> _TO DO_
Repeat each of the following rows word for word.

◇ ◇ ◇

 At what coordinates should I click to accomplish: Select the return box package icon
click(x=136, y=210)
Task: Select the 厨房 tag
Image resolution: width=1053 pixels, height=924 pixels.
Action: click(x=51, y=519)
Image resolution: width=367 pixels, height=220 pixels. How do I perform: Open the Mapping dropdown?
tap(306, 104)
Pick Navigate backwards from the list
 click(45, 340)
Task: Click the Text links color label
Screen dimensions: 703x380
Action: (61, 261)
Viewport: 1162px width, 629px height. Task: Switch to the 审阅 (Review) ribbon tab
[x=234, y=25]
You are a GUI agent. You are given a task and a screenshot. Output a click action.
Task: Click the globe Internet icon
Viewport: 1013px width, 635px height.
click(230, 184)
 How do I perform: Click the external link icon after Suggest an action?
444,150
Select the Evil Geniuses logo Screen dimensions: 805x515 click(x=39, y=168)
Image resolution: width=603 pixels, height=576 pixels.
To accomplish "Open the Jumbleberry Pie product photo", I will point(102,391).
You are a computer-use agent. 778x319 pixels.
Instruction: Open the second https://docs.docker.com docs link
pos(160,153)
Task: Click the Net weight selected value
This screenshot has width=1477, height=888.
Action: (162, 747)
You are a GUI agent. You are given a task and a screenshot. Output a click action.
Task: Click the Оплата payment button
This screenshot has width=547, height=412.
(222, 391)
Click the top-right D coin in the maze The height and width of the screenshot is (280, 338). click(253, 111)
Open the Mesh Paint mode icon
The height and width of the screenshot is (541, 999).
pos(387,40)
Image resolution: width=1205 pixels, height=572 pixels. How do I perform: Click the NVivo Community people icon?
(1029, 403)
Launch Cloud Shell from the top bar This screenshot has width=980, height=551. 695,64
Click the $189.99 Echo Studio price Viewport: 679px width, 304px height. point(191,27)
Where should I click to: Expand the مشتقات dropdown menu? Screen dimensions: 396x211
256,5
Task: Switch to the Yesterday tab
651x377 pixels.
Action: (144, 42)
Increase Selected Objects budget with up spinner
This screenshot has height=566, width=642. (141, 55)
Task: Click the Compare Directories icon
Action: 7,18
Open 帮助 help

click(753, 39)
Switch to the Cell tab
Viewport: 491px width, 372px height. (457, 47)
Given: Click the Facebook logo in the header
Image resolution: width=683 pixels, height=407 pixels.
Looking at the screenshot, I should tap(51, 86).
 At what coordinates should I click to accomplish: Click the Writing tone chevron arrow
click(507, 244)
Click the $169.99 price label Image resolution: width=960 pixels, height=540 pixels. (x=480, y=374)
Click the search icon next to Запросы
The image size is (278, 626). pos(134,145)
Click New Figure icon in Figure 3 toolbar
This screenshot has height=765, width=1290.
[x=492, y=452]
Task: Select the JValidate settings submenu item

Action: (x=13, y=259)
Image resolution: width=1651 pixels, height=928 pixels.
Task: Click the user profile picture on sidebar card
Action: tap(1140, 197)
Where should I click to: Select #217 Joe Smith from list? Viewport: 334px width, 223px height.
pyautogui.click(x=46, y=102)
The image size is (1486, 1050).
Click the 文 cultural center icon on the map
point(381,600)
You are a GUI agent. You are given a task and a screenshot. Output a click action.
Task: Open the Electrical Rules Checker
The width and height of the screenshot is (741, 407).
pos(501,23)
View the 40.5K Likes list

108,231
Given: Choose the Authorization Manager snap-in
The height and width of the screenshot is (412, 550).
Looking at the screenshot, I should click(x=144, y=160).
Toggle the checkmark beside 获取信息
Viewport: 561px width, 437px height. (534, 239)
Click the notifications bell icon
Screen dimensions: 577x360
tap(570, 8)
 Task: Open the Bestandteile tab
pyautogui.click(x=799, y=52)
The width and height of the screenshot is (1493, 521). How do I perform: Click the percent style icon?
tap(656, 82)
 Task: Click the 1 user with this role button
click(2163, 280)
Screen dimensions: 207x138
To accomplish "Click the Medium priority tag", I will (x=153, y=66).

◇ ◇ ◇

> _WRITTEN REPLY_
 At what coordinates should I click to accomplish: Select the return box package icon
click(x=136, y=210)
Task: Select the 厨房 tag
Image resolution: width=1053 pixels, height=924 pixels.
Action: click(x=51, y=519)
Image resolution: width=367 pixels, height=220 pixels. How do I perform: Open the Mapping dropdown?
tap(306, 104)
Pick Navigate backwards from the list
 click(45, 340)
Task: Click the Text links color label
Screen dimensions: 703x380
Action: (61, 261)
Viewport: 1162px width, 629px height. Task: Switch to the 审阅 (Review) ribbon tab
[x=234, y=25]
You are a GUI agent. You are given a task and a screenshot. Output a click action.
Task: Click the globe Internet icon
Viewport: 1013px width, 635px height.
click(230, 184)
 How do I perform: Click the external link icon after Suggest an action?
444,150
Select the Evil Geniuses logo Screen dimensions: 805x515 click(x=39, y=168)
Image resolution: width=603 pixels, height=576 pixels.
To accomplish "Open the Jumbleberry Pie product photo", I will point(102,391).
You are a computer-use agent. 778x319 pixels.
Instruction: Open the second https://docs.docker.com docs link
pos(160,153)
Task: Click the Net weight selected value
This screenshot has width=1477, height=888.
Action: (162, 747)
You are a GUI agent. You are given a task and a screenshot. Output a click action.
Task: Click the Оплата payment button
This screenshot has width=547, height=412.
(222, 391)
Click the top-right D coin in the maze The height and width of the screenshot is (280, 338). click(253, 111)
Open the Mesh Paint mode icon
The height and width of the screenshot is (541, 999).
pos(387,40)
Image resolution: width=1205 pixels, height=572 pixels. How do I perform: Click the NVivo Community people icon?
(1029, 403)
Launch Cloud Shell from the top bar This screenshot has width=980, height=551. 695,64
Click the $189.99 Echo Studio price Viewport: 679px width, 304px height. point(191,27)
Where should I click to: Expand the مشتقات dropdown menu? Screen dimensions: 396x211
256,5
Task: Switch to the Yesterday tab
651x377 pixels.
Action: (144, 42)
Increase Selected Objects budget with up spinner
This screenshot has height=566, width=642. (141, 55)
Task: Click the Compare Directories icon
Action: 7,18
Open 帮助 help

click(753, 39)
Switch to the Cell tab
Viewport: 491px width, 372px height. (457, 47)
Given: Click the Facebook logo in the header
Image resolution: width=683 pixels, height=407 pixels.
Looking at the screenshot, I should tap(51, 86).
 At what coordinates should I click to accomplish: Click the Writing tone chevron arrow
click(507, 244)
Click the $169.99 price label Image resolution: width=960 pixels, height=540 pixels. (x=480, y=374)
Click the search icon next to Запросы
The image size is (278, 626). pos(134,145)
Click New Figure icon in Figure 3 toolbar
This screenshot has height=765, width=1290.
[x=492, y=452]
Task: Select the JValidate settings submenu item

Action: (x=13, y=259)
Image resolution: width=1651 pixels, height=928 pixels.
Task: Click the user profile picture on sidebar card
Action: tap(1140, 197)
Where should I click to: Select #217 Joe Smith from list? Viewport: 334px width, 223px height.
pyautogui.click(x=46, y=102)
The image size is (1486, 1050).
Click the 文 cultural center icon on the map
point(381,600)
You are a GUI agent. You are given a task and a screenshot. Output a click action.
Task: Open the Electrical Rules Checker
The width and height of the screenshot is (741, 407).
pos(501,23)
View the 40.5K Likes list

108,231
Given: Choose the Authorization Manager snap-in
The height and width of the screenshot is (412, 550).
Looking at the screenshot, I should click(x=144, y=160).
Toggle the checkmark beside 获取信息
Viewport: 561px width, 437px height. (534, 239)
Click the notifications bell icon
Screen dimensions: 577x360
tap(570, 8)
 Task: Open the Bestandteile tab
pyautogui.click(x=799, y=52)
The width and height of the screenshot is (1493, 521). How do I perform: Click the percent style icon?
tap(656, 82)
 Task: Click the 1 user with this role button
click(2163, 280)
Screen dimensions: 207x138
To accomplish "Click the Medium priority tag", I will (x=153, y=66).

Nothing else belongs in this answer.